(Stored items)
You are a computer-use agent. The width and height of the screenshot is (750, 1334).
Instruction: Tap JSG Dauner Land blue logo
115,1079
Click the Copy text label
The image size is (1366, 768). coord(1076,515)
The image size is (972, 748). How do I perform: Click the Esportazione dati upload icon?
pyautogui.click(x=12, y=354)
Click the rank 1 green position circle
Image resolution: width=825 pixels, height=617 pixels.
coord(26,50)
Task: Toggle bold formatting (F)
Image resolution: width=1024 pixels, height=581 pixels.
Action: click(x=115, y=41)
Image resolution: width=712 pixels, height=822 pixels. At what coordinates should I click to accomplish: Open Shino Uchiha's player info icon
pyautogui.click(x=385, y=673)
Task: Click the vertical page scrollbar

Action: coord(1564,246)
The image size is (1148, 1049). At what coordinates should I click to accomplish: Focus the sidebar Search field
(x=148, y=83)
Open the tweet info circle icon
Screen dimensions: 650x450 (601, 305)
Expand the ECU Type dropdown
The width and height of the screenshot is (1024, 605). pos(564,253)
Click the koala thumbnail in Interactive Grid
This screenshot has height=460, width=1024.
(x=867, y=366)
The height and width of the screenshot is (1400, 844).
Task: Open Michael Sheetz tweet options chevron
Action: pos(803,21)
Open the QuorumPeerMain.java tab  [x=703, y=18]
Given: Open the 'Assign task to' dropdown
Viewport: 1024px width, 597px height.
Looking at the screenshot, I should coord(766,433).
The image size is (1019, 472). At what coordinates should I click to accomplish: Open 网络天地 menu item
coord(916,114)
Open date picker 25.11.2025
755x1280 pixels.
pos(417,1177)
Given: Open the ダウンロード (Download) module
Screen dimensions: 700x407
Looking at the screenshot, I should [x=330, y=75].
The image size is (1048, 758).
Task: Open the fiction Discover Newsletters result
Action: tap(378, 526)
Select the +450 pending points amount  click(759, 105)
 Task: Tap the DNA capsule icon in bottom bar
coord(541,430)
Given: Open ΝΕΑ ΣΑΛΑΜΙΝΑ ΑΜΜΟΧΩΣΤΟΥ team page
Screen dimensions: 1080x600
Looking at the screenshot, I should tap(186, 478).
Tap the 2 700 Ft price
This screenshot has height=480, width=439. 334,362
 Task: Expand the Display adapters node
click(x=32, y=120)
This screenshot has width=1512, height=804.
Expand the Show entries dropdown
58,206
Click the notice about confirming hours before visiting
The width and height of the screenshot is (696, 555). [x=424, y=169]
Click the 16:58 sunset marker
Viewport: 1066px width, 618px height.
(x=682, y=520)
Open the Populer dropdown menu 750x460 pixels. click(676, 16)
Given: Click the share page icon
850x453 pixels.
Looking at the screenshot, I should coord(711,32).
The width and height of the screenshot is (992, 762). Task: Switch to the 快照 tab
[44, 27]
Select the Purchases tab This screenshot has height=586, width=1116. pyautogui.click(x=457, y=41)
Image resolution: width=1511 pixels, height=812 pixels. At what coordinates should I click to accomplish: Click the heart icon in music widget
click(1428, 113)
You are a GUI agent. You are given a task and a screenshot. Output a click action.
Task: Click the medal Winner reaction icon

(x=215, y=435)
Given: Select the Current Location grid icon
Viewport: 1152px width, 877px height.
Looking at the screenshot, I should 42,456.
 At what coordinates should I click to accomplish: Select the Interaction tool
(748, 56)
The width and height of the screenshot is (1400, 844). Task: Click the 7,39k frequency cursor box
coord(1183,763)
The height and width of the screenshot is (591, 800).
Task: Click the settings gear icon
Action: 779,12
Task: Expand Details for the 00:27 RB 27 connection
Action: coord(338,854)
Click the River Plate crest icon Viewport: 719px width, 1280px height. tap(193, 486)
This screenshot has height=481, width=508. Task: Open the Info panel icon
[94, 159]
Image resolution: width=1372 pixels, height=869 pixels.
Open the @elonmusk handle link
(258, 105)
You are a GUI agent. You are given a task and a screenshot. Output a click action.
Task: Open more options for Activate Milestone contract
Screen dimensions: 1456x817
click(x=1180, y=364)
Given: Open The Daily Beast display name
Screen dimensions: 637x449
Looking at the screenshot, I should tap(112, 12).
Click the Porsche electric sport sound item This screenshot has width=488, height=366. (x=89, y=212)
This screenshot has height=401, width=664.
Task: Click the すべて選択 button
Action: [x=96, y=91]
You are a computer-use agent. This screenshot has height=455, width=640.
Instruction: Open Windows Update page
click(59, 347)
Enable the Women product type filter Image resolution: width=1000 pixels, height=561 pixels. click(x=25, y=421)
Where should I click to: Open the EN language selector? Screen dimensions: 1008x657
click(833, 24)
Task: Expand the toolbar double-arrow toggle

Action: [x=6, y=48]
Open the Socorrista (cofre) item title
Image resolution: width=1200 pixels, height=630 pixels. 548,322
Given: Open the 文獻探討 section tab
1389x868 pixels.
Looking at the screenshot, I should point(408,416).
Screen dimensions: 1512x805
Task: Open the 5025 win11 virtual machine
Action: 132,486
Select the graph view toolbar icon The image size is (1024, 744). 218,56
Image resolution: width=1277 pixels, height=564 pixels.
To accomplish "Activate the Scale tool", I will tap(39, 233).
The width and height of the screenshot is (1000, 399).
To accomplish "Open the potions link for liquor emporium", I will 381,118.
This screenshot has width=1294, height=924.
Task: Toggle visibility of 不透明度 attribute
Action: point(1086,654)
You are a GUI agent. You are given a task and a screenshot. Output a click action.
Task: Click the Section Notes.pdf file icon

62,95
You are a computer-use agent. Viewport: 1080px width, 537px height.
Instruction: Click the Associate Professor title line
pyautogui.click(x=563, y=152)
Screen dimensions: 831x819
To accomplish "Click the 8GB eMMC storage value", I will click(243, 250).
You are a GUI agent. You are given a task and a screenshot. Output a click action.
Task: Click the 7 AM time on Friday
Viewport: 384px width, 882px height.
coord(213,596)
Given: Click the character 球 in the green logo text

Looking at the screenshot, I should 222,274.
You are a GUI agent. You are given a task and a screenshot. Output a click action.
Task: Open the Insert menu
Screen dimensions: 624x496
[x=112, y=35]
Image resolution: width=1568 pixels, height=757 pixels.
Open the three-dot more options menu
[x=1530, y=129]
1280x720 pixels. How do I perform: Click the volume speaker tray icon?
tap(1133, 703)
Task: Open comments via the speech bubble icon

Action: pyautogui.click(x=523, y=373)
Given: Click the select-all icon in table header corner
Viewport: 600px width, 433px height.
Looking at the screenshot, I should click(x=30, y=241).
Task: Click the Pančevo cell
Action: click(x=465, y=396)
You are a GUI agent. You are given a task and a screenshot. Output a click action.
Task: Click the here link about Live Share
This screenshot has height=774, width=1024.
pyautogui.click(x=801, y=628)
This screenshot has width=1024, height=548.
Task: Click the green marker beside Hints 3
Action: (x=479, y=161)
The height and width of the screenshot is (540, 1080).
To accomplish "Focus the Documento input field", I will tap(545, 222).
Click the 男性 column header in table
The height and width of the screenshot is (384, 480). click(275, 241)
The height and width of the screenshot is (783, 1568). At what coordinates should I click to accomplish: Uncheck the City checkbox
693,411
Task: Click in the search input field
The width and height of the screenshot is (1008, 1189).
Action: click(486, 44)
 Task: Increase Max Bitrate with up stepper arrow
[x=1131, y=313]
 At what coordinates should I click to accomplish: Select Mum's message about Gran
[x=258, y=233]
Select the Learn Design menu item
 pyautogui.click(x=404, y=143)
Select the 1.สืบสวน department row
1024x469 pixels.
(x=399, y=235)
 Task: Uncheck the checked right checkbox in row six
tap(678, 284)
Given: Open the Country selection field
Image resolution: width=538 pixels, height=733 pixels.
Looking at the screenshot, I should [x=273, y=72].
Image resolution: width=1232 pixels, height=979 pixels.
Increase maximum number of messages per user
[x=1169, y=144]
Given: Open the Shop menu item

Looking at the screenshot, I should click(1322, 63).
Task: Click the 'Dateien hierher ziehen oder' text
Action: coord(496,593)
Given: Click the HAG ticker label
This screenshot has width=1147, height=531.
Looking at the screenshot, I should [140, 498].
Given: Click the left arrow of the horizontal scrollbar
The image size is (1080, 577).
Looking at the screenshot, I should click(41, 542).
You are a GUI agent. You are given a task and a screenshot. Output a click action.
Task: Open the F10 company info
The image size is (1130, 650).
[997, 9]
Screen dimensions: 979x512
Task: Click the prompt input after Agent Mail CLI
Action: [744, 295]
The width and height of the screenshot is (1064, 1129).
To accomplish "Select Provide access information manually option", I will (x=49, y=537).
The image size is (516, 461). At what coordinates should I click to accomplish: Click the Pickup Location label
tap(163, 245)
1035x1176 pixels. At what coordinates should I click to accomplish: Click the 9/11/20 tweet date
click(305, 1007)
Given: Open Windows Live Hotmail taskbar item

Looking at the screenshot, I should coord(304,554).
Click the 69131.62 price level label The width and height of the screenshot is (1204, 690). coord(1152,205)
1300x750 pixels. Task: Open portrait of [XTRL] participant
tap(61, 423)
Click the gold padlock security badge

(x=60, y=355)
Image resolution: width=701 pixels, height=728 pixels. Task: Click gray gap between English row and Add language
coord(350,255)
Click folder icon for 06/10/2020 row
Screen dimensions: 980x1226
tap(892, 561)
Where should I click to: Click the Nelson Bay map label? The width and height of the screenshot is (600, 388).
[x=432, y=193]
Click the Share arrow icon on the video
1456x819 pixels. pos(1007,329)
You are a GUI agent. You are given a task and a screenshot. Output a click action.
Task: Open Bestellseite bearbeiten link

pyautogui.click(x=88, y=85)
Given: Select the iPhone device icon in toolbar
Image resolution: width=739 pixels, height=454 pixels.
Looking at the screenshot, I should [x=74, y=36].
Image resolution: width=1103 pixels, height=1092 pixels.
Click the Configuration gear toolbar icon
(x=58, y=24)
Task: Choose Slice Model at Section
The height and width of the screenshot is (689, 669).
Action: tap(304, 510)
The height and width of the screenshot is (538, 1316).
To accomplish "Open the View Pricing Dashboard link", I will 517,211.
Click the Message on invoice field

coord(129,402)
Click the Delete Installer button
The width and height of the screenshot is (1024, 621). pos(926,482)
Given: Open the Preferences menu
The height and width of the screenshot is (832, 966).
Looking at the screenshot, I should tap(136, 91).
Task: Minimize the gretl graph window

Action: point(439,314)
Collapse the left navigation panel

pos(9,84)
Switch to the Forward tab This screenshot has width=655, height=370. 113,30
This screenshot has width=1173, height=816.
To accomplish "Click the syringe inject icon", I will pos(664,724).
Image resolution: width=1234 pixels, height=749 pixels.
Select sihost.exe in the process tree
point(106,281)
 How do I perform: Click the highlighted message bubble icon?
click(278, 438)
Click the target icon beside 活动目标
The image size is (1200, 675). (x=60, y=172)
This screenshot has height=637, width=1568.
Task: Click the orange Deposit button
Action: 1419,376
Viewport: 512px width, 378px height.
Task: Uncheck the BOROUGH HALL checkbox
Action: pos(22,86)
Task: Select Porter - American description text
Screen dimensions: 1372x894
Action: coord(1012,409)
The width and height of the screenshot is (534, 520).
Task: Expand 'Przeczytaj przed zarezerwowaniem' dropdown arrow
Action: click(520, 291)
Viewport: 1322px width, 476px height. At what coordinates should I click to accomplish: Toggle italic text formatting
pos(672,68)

INSTRUCTIONS TO FOLLOW: In the records, how many lines hold the word "Activate"? Answer with the number and no other words.

TASK RESPONSE: 2